Aqui, o cão é avaliado pela precisão e rapidez de seus movimentos, além de sua atitude positiva, o que confere o desejo de trabalhar. Nesta fase é fundamental que haja total entrosamento entre o animal e seu condutor.

Durante os exercícios, movimentos mal executados ou não executados resultam em perda de pontuação. O total de pontos possíveis nesta seção é 100 e o mínimo requerido para aprovação é 70.

DEFESA (PARA CÃES DE CA EM DIANTE)

A prova de defesa é dividida em cinco exercícios, nos quais o cão protege seu condutor de um agressor.

1 - Seguindo os comandos "Revista” e “Aqui” do condutor, o animal deverá revistar um figurante com duas batidas laterais (uma de cada lado).

2 - Ao localizar o figurante o cão deve latir e permanecer em posição de vigilância, sem atacar. O condutor busca o animal e tanto ele quanto o figurante se escondem.

3 - O condutor sai do esconderijo e tira a guia do cão, passando a caminhar em passo normal em direção ao esconderijo do figurante.

4 - Neste exercício o figurante sai do esconderijo e ataca sem emitir qualquer som.
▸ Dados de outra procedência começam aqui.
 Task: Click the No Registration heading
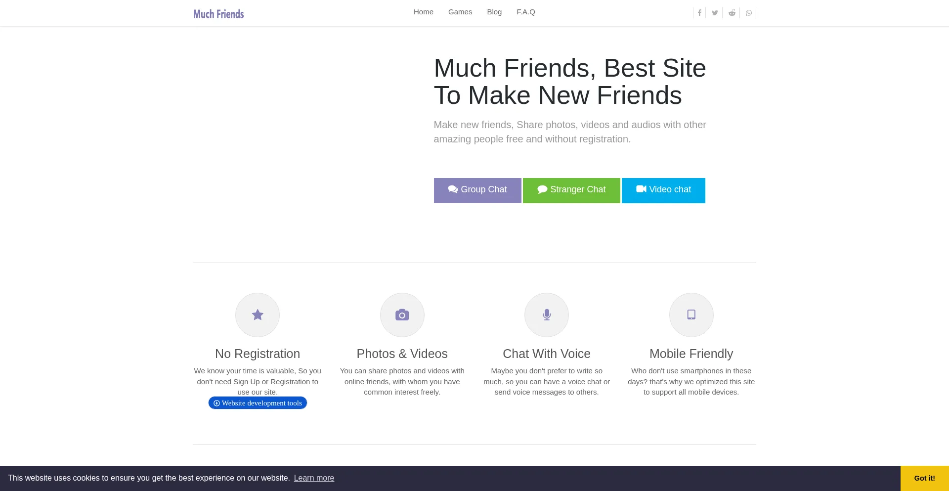pyautogui.click(x=258, y=354)
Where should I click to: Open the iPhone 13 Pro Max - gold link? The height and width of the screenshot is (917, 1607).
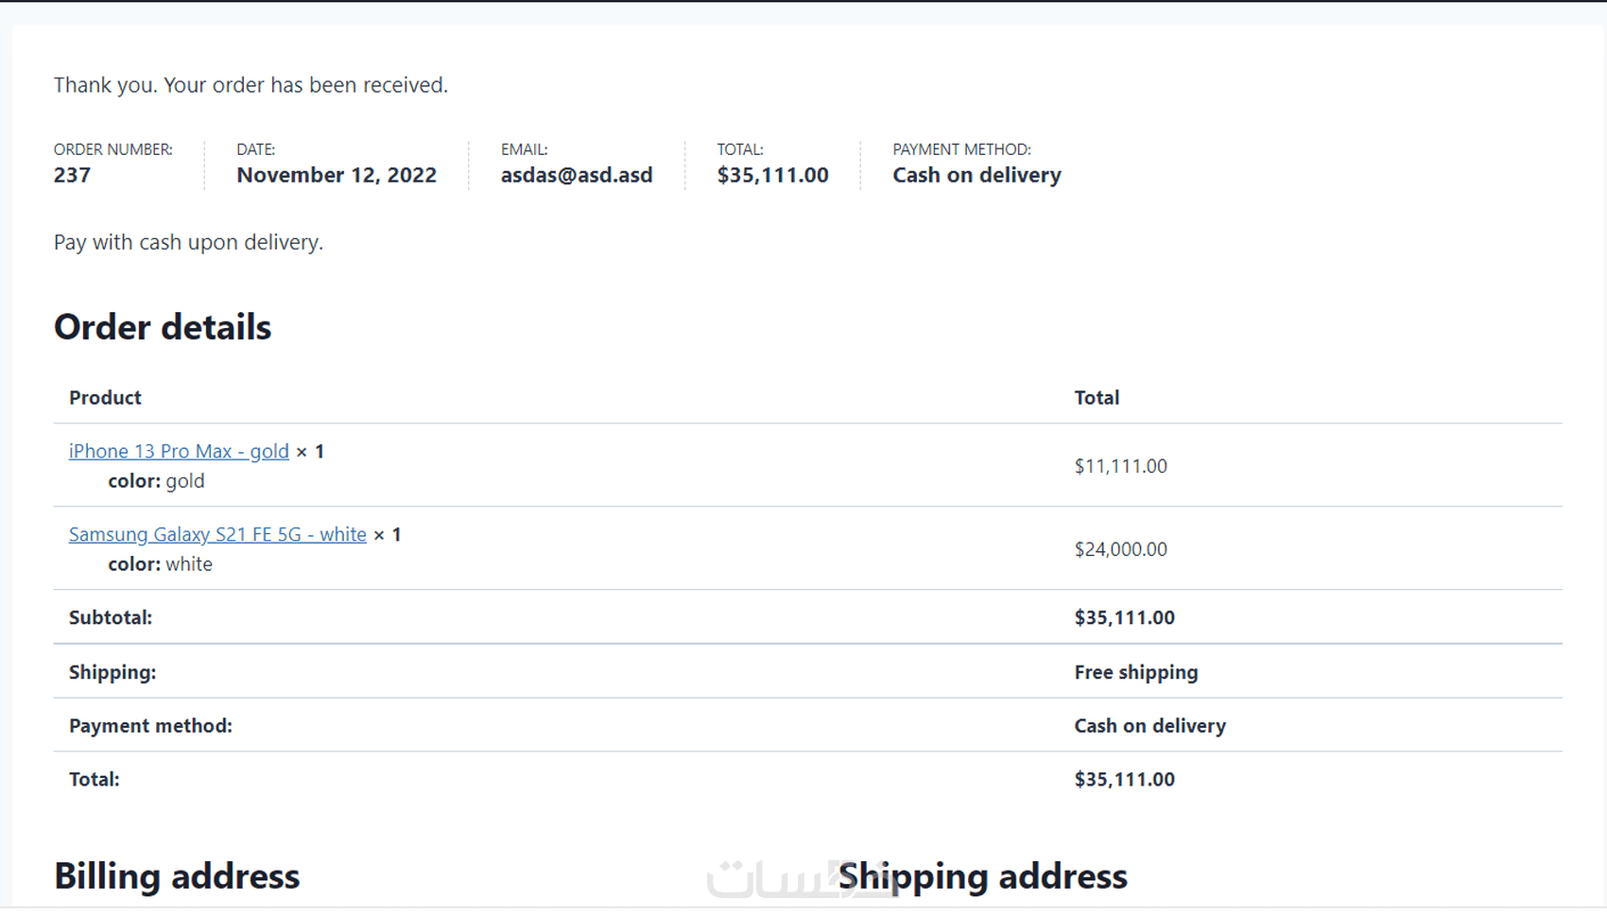(179, 452)
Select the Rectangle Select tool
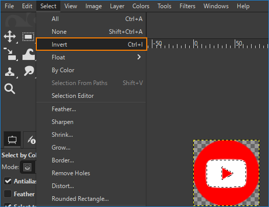269x207 pixels. [x=28, y=36]
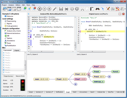Click the Proc6 graph node
This screenshot has width=127, height=98.
click(x=96, y=72)
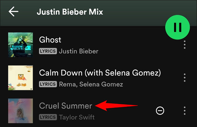Image resolution: width=197 pixels, height=127 pixels.
Task: Open more options for Calm Down
Action: coord(185,77)
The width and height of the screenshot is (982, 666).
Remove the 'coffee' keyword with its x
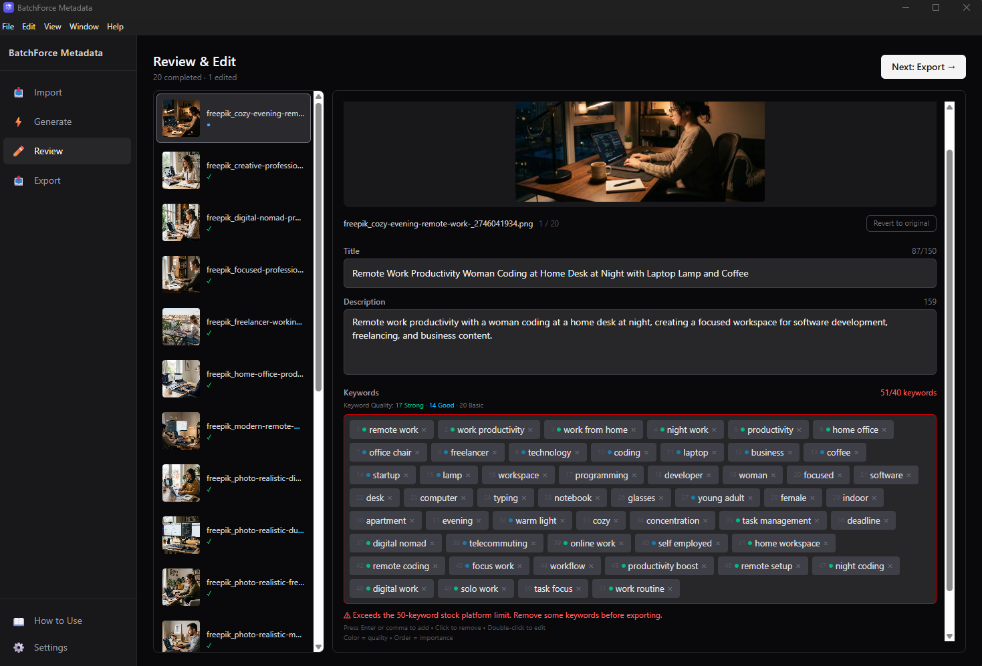[x=856, y=453]
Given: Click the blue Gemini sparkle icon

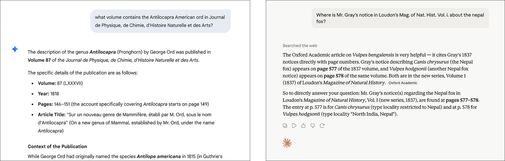Looking at the screenshot, I should [15, 49].
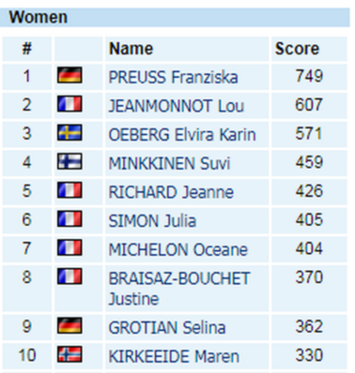355x373 pixels.
Task: Click the Norwegian flag next to KIRKEEIDE Maren
Action: [x=69, y=354]
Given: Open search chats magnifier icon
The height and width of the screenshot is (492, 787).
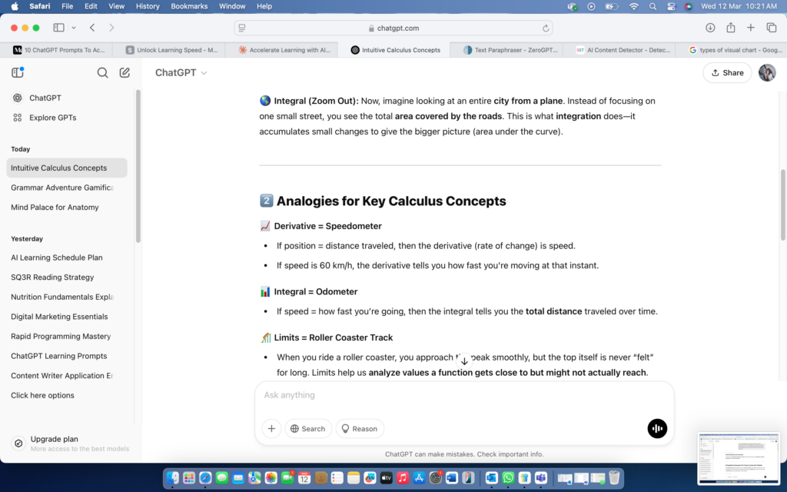Looking at the screenshot, I should 102,73.
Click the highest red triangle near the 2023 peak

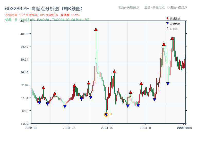(x=96, y=29)
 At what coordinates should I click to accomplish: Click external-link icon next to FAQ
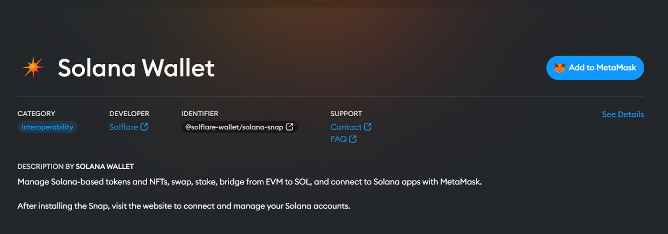click(x=353, y=139)
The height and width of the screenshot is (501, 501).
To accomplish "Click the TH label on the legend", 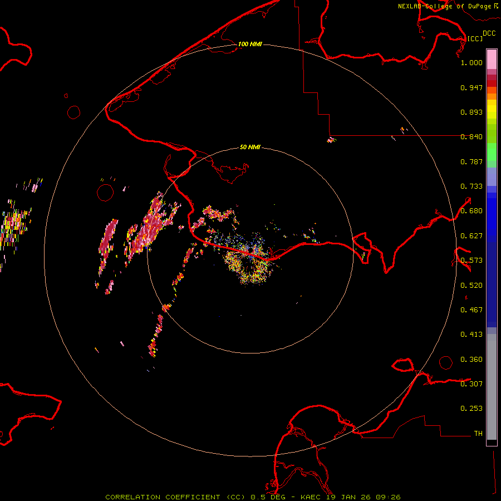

O cão deve repelir o ataque de "forma enérgica e segura, mordendo de forma cheia e firme”. O intruso ainda dá dois golpes no animal, com uma vara forrada de couro. Assim que o figurante ficar quieto e parado, o cão recebe o comando, “Larga”, neste instante ele deve soltar imediatamente o intruso e vigiá-lo atentamente.


5 - Aqui, o figurante abandona um novo esconderijo e, em passo normal, cruza o campo. O condutor ordena que ele pare, porém, a ordem não é cumprida e o intruso parte para o ataque frontal sobre condutor e cão. Neste momento, o condutor dá o comando "Vai" e permanece parado. O cão deve partir para o figurante, pegá-la e mordê-la com impulso, energia e firmeza, repelindo o ataque. Quando o criminoso suspende o ataque, o animal deve largar sem comando ou após um único comando, “Larga" e montar guarda atenta, não deixando que o figurante saia do lugar.

A partir de então o condutor permite que o figurante se afaste, ordena que ele levante os braços e faz o cão se deitar. O criminoso é revistado e desarmado. O condutor ordena que o cão sente, de modo que o animal fique entre ele e o figurante enquanto a guia é colocada. O exercício termina e o juiz anuncia a pontuação conseguida.
O sucesso nesta seção da prova depende não só do adestramento, mas do cão em si: sua coragem, determinação e autocontrole. O cão deve ser absolutamente controlável e obediente. O total de pontos possíveis nesta seção é 100 e o mínimo requerido 80.